Problem description →
Reproduce the records from the line containing "Screen dimensions: 1400x845" through the end of the records, both ends included and requests kept, leaving out the pictures. Scale every coordinate in the answers by 0.25, rounding to whole numbers with halves going up.
....
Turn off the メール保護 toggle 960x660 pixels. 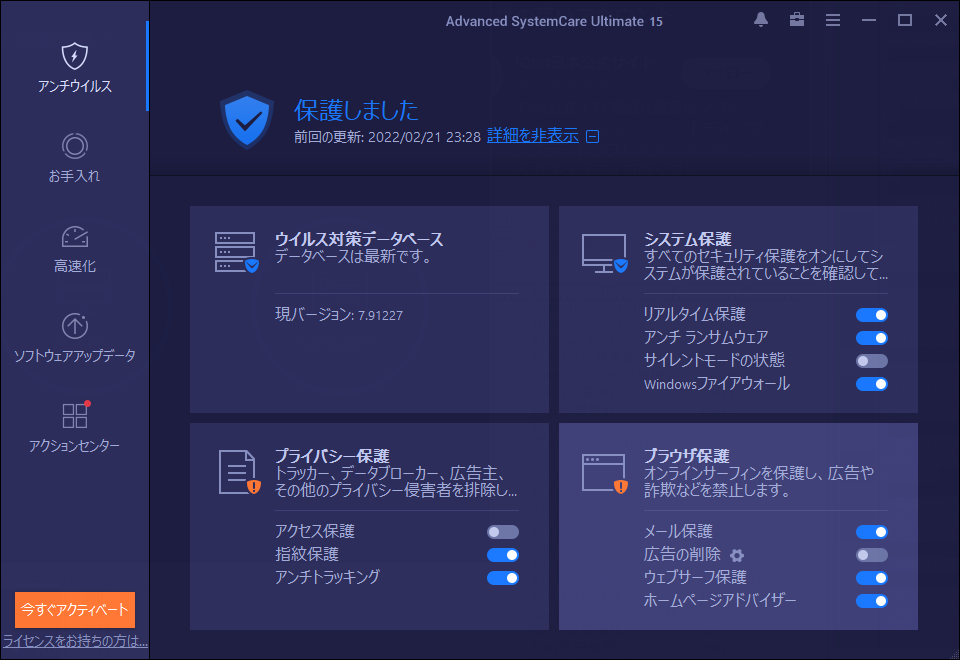871,531

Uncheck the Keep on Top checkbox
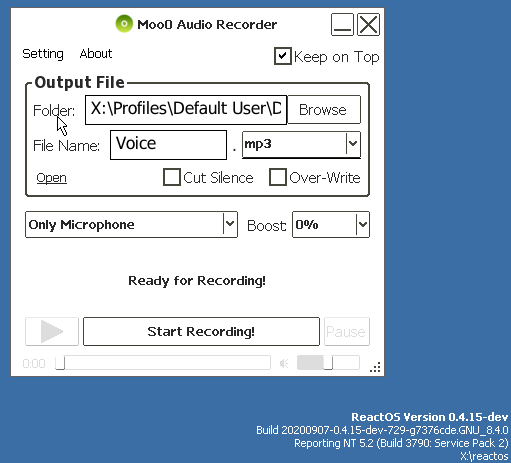click(283, 56)
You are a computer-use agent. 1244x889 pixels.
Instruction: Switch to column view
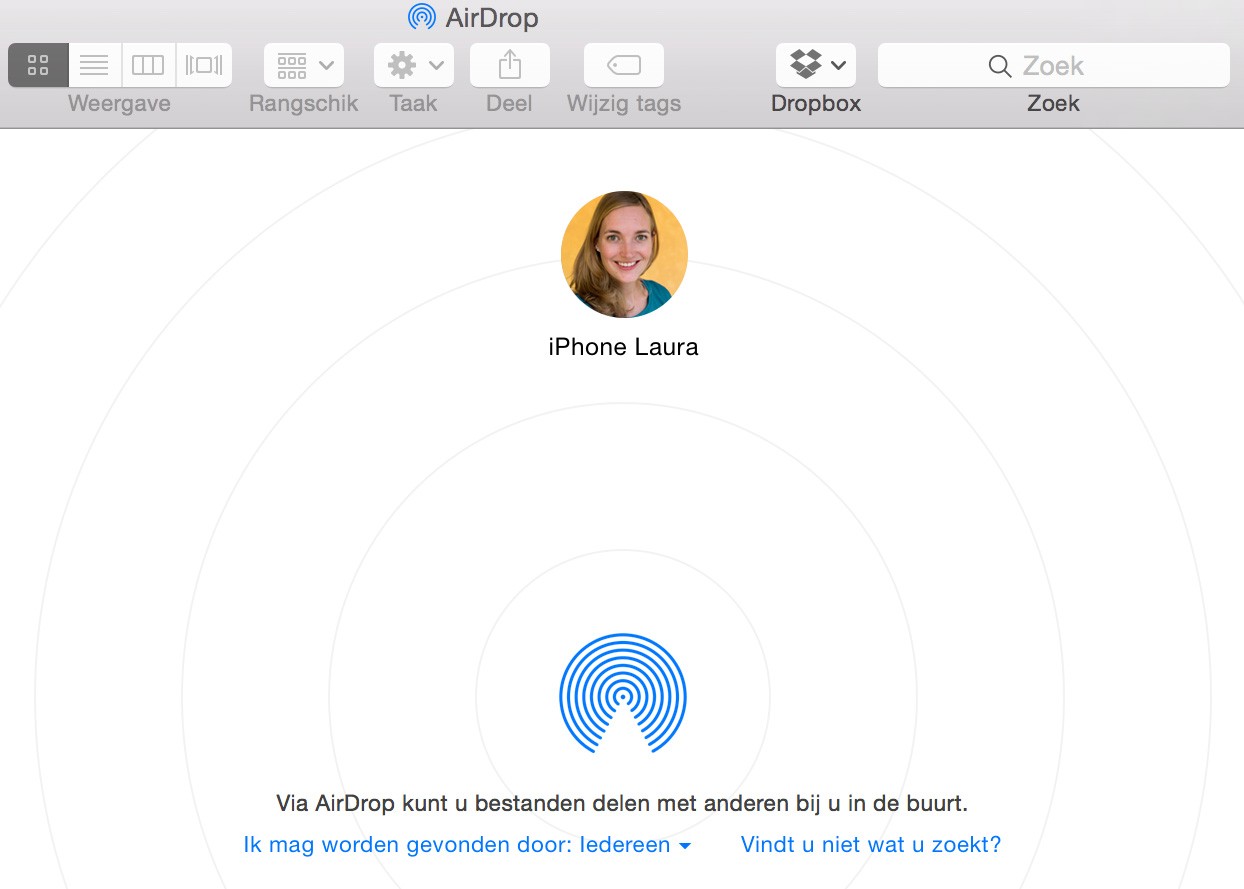point(148,64)

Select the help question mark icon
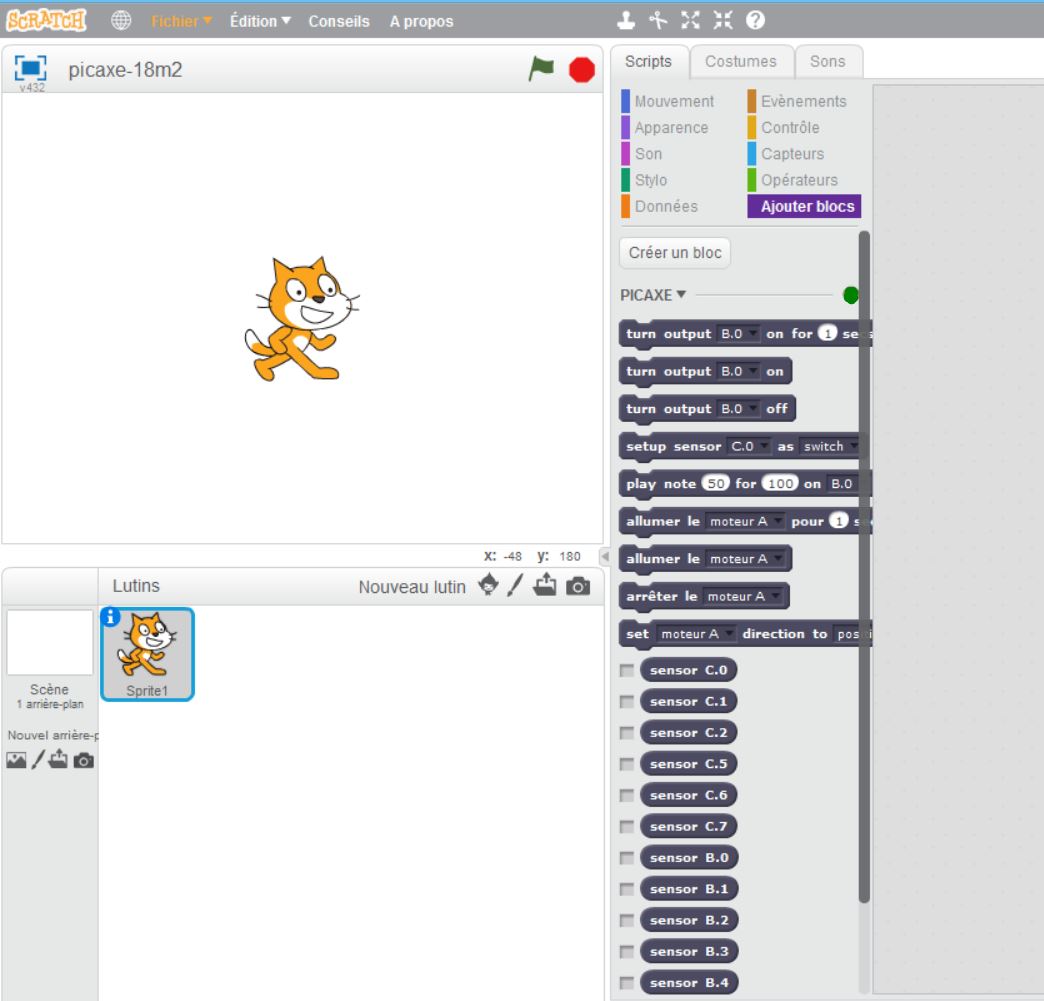pos(755,21)
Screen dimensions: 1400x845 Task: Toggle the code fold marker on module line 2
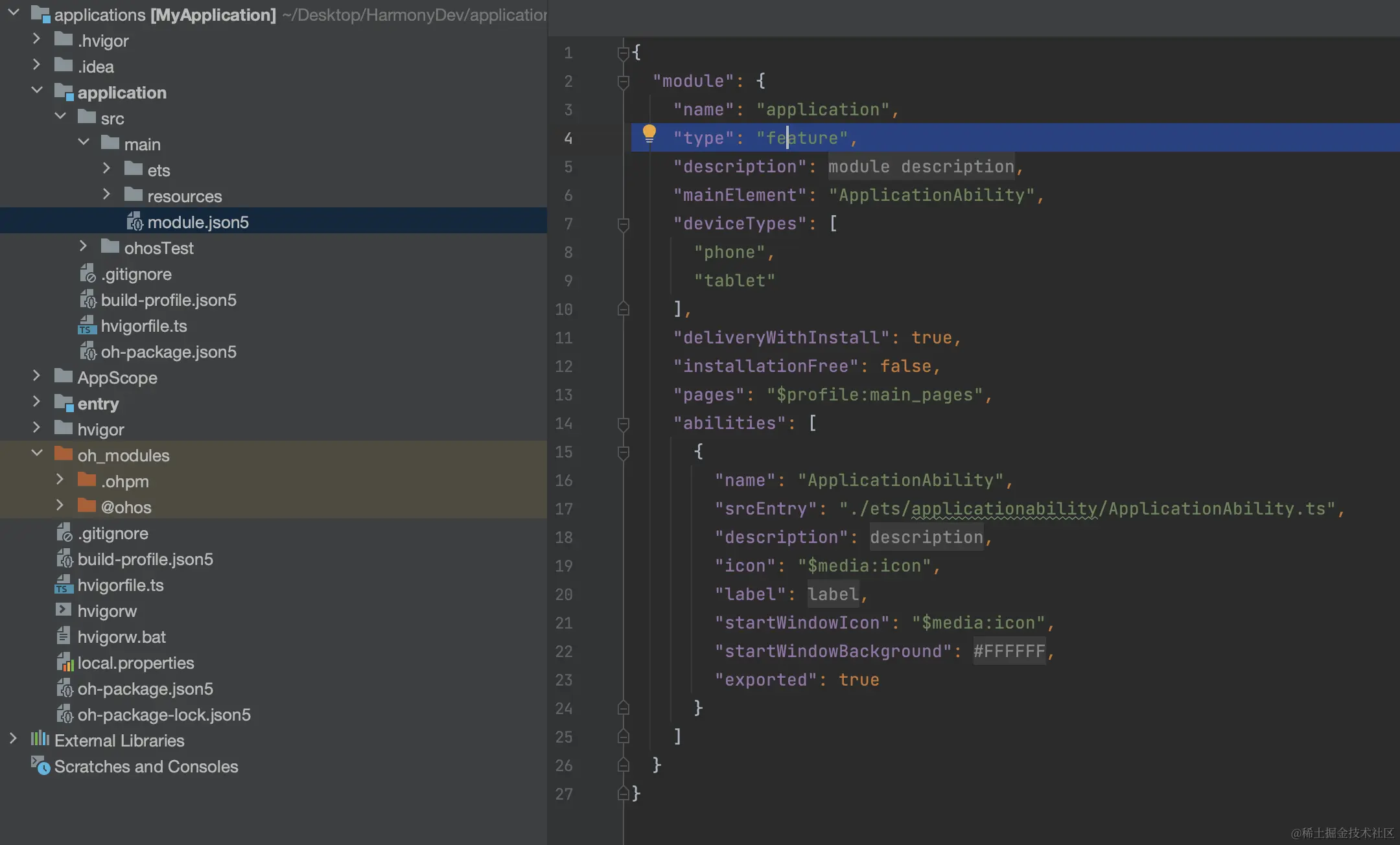pos(624,82)
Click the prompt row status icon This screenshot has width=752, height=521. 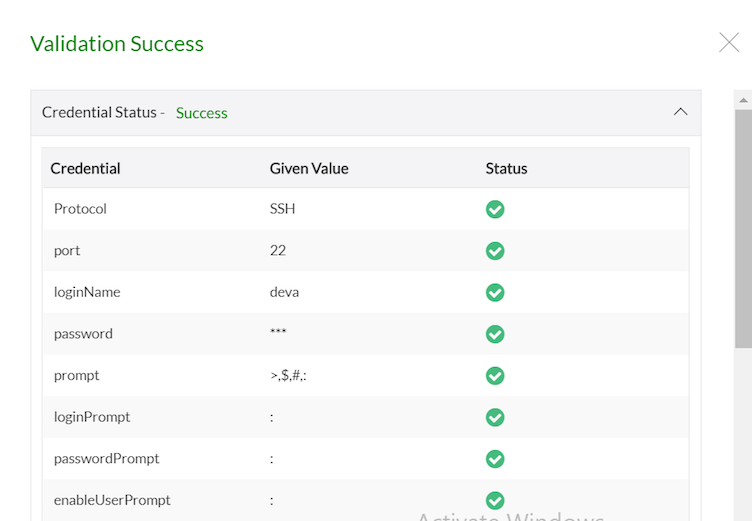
....
Written solution →
Screen dimensions: 1400x845 Task: Toggle the code fold marker on module line 2
pos(156,21)
Click the prompt row status icon This screenshot has width=752, height=521. 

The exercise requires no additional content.